В 1999 году я привезла из Нью-Йорка эти «каракули», которые сохранила Моника Быховская-Холмс. Среди них есть цикл коротких стихотворений, а точнее – сжатые, поэтические рассказы под общим названием «Сентябрь 1939-го». Несколько милых стихов, написанных в Вильно и после, в них тоска по родному краю, городу, дому. Повесть «Возвращение», герой которой, подобно Рысю, бежит от немцев в Вильно, пересекая «зеленую границу», но потом отказывается от возможности уйти в свободный и открытый мир и через ту же «зеленую границу» возвращается в Варшаву для подпольной борьбы. Видимо, его здорово угнетало вынужденное, а скорее даже вымоленное отцом решение покинуть Польшу. Ведь он, как и все его поколение, был воспитан в духе патриотизма и верности отчизне. Борьба за свободу изначально была делом чести и совести. Его терзала мысль о предательстве.

В апреле 1941 года поэт Кшиштоф Бачиньский, спасаясь от гитлеровских расправ и укрывшись на несколько дней в больнице, видел сон, в котором он присутствует на собственных похоронах[84]84
  К Бачиньский, будучи участником АК, погиб во время Варшавского восстания 1944 г.


[Закрыть]
. А в это время Рысь, с присущей ему оптимистической предприимчивостью, строил планы на новую жизнь. От отца он унаследовал умение молниеносно заводить близкие знакомства: на страницах его писем мелькают десятки людей, которые одаривали его своей дружбой, столь необходимой молодому человеку, оказавшемуся в одиночестве и на чужбине. Он решил никуда со своими не ехать, а остаться – исключительно по собственному желанию. И хотя в письме к другу пишет еще, что отправляется с родителями в Нью-Йорк, видимо, уже тогда он задумал учиться в Калифорнии.

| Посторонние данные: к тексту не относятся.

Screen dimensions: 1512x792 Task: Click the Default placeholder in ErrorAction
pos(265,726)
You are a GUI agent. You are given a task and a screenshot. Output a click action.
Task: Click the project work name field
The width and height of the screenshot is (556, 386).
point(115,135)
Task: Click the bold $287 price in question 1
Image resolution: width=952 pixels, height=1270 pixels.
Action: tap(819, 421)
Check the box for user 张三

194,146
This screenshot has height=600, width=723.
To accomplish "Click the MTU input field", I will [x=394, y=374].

22 апреля 1941 он писал отцу: В понедельник поехал в Беркли в университет. Не буду описывать подробностей, но мне там так понравилось, что подумал про себя: надо сделать все, чтобы сюда попасть. Какой-то студент, спросив меня, куда мне надо, вывел из гаража машину и подбросил прямо к дому проф. Неймана. Я зашел к ним и выпалил сразу все: что хочу учиться, но в первую очередь мне необходимо устроиться жить в Беркли, что без визы я не могу искать через университет работу и т. п. Одним словом, поскольку они живут одни, и я вижу, что его жена много работает, я предложил им, как это делают другие студенты, у них проживать, а за комнату и еду убираться, мыть, что потребуется, сидеть с ребенком. Они были о. [очень] любезны, особенно доволен он, что я без предрассудков и не отношусь предосудительно к мытью посуды. Сказали, что подумают, посоветуются, посмотрят, смогут ли предоставить мне ночлег и т. д. На следующий день вечером, то есть уже вчера, мне надо было звякнуть им. Набрался храбрости – и с понедельника мой адрес: с/о prof. Neyman 954 Euclid Ave, Berkeley, Calif.

Рышард Быховский, 1941 г.

Ему удалось преодолеть массу сложностей для получения визы, разрешавшей остаться в США, без чего и речи не могло быть ни о какой учебе. Беспокоили его и финансовые трудности: оплата за семестр – 102 доллара 50 центов, семестров в году – два, сюда присовокупить административные траты, книги, личные нужды. Но как-то и с этим сумел справиться. На лето устроился каменщиком на каком-то строительстве и с гордостью сообщал, что до сих пор не разменял полученные от отца на дорогу двадцать долларов, ведь его постоянно кто-нибудь приглашает на ланч или ужин.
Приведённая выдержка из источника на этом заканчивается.